Soweit der Rehabilitierungssenat des OLG Dresden die Annahme, die Maßnahmen seien auf den SMAD-Befehl Nr. 124 gestützt gewesen, mit Angaben im Untersuchungsbericht zu rechtfertigen sucht, dieser habe darauf Bezug genommen, ist diese Feststellung schon deshalb aktenwidrig, weil sich die Bezugnahme auf das Sequestrationsverfahren bezogen haben, das dem Verfahren vor der Präsidialkommission vorausgegangen ist. Die Präsidialkommission aber hat dem Betroffenen die Vorwürfe gemacht, sich nach Maßgabe von Ziff. 1 lit. b, Ziff. 2 lit. g und Ziff. 3 lit. e der Richtlinien schuldig gemacht zu haben. Sie hat sich damit ausschließlich auf die Richtlinien und nicht auf den SMAD-Befehl Nr. 124 bezogen. Daher können Rechtsgrundlage der Maßnahmen nur die Richtlinien und nicht der SMAD-Befehl Nr. 124 gewesen sein.

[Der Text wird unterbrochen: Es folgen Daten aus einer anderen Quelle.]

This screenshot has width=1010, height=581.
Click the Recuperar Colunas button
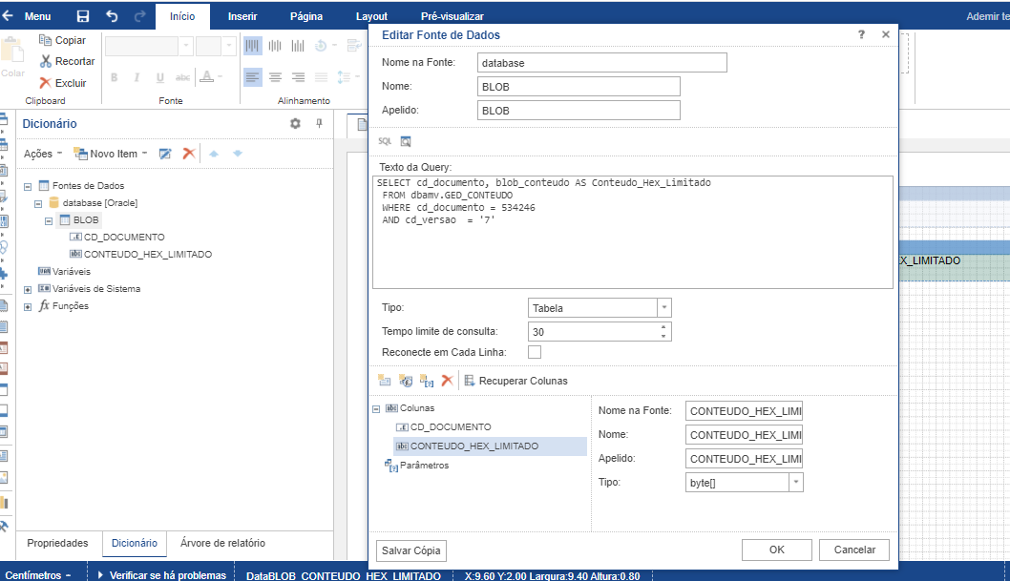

Im Gegensatz zu anderen sächsischen Rehabilitierungsgerichten hat der Rehabilitierungssenat des OLG Dresden in seinem Beschluß vom 26. November 2010 zwar nicht in Frage gestellt, daß dem Betroffenen individuelle Schuldvorwürfe nach Maßgabe derRichtlinien zur Last gelegt worden sind. Er bestreitet aktenwidrig aber den Strafcharakter der Maßnahmen. Dabei ist es zwar richtig, daß die Richtlinien als Zweck der Maßnahmen auch die Friedenssicherung angegeben haben. Dies aber steht dem Strafcharakter der Aktion erkennbar nicht entgegen, zumal die Friedenssicherung den Zweck der Generalprävention beschreibt, die der Gesetzgeber mit Strafmaßnahmen in aller Regel ebenfalls verfolgt.

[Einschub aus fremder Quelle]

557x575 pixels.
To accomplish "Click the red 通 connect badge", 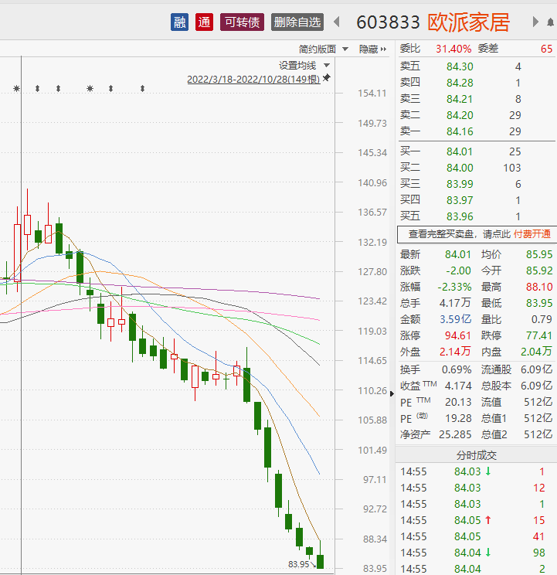I will point(204,22).
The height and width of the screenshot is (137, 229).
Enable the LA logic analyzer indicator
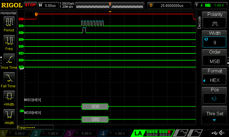138,133
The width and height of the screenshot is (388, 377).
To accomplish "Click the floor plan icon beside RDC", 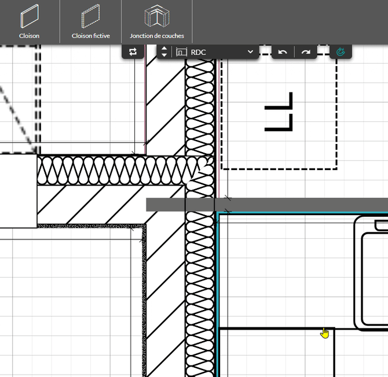I will click(x=181, y=52).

Der spezifische Strafzweck der Richtlinien ergibt sich aber zwingend aus diversen amtlichen Dokumenten u.a. der sächsischen Landesverwaltung. Davon erwähnt der Rehabilitierungssenat des OLG Dresden zwar das Kommuniqué der Landesverwaltung. Zu dem dort angegebenen Strafzweck stellt der Senat aber ohne jede Begründung die Behauptung auf, es habe sich dabei nur um eine plakative Forderung gehandelt. Diese Behauptung ist schon deshalb aktenwidrig, weil sie sich auf die zuvor erlassenen individuellen Schuldtatbestände der Richtlinien bezieht, die gerade keine nur plakativen, pauschalen Schuldvorwürfe (etwa Naziverbrecher, Naziaktivist oder Kriegstreiber) enthielten, sondern individuelle, als sozial-ethisch verwerflich eingestufte Handlungen beschrieben haben. Dazu steht die Behauptung des Gerichts, es habe sich lediglich um Forderungen nach einer plakativen Bestrafung gehandelt, in diametralem Widerspruch. Außerdem läßt der Rehabilitierungssenat die Zweckbestimmung in den Richtlinien unerwähnt, wonach sie sich ausschließlich gegen zuvor durch individuelle Handlungen bestimmte Naziverbrecher, aktivistische Nazis und Kriegsinteressenten richteten. Auch damit wurde der individuelle Strafzweck der Vergeltung für das in den Richtlinien beschriebene rechtswidrige Handeln festgeschrieben. Auch deshalb ist die Behauptung des Rehabilitierungssenats aktenwidrig.